Amazon-backed seaweed farm completes first harvest

Two workers harvesting seaweed
Amazon-backed North Sea Farmers has completed its first seaweed harvest | Photo courtesy of North Sea Farmers/Amazon
4 Min

Scheveningen, Netherlands-based North Sea Farmers has completed its first seaweed harvest, the Amazon-backed company announced on 14 July. 

North Sea Farm 1, the site where the harvest took place, is the world’s first commercial seaweed farm located in a field of wind turbines, which protects it from maritime traffic.

Amazon Netherlands and Belgium Country Manager Eva Faict called the harvest, which will not be sold but used for research purposes, a “significant moment” for the first-of-its-kind project. 

"Together with North Sea Farmers, we have proven that cultivated seaweed farming among offshore wind turbines is a viable commercial concept,” Faict said. 

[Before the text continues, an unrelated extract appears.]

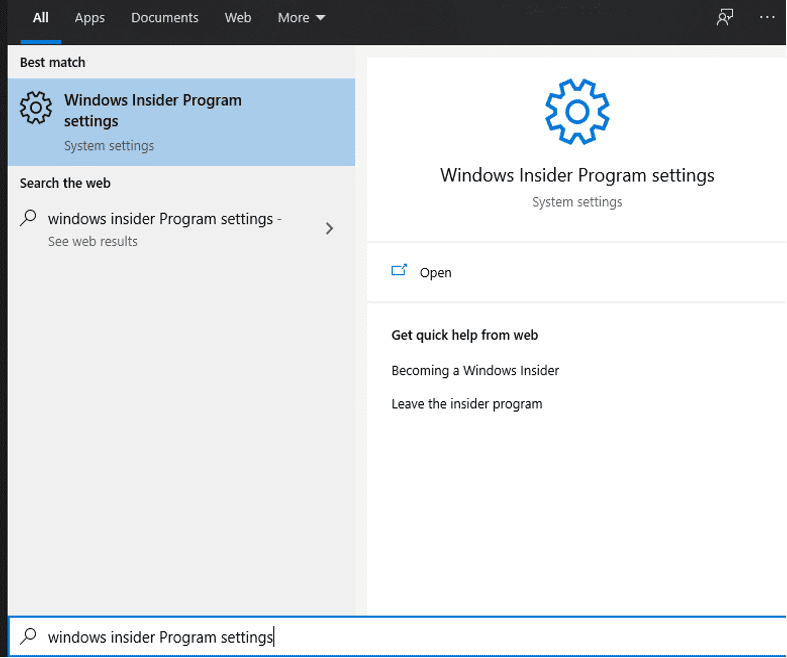Switch to the Web tab
The height and width of the screenshot is (658, 787).
238,18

When Amazon first partnered with North Sea Farmers, then-Amazon E.U. Director of Sustainability Zak Watts said that “seaweed could be a key tool in removing carbon dioxide from the atmosphere, yet it’s currently farmed on a relatively small scale in Europe.” 

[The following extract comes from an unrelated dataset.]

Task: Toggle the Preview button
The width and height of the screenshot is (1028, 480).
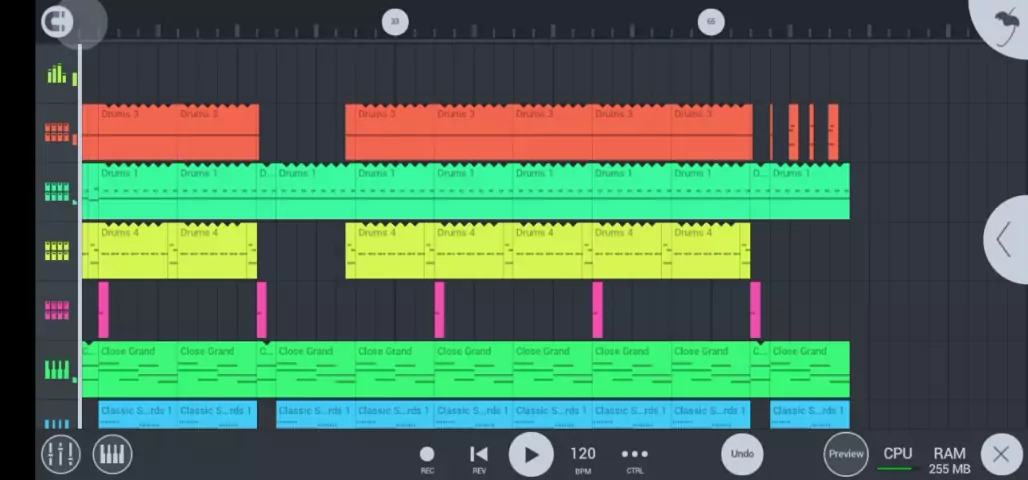Action: (x=845, y=454)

The North Seas Farmers project intended to change that while also addressing the issue of marine overcrowding, over which European fisheries and wind energy stakeholders have expressed their frustration. 

North Sea Farmers Managing Director Eef Brouwers said, in the firm’s 14 July release, that the goal of the project was to "demonstrate whether farms like this can have a positive long-term impact on both biodiversity and climate change mitigation."

"At the same time, we're proving that seaweed production within an existing offshore infrastructure is possible at a commercial scale," he said.

Plymouth Marine Laboratory Climate Change Lead Professor Ana Queirós agreed that the harvest would help researchers “to understand the effects of the seaweed farm on the immediate and surrounding marine environment.” She is particularly interested, she said, in studying the project’s potential for carbon sequestration. 

"It's vital projects like this are underpinned with rigorous scientific evidence, particularly given the urgency of the climate and biodiversity crisis and the need to find scalable mitigation measures that produce genuinely beneficial and sustainable outcomes,” Queirós said.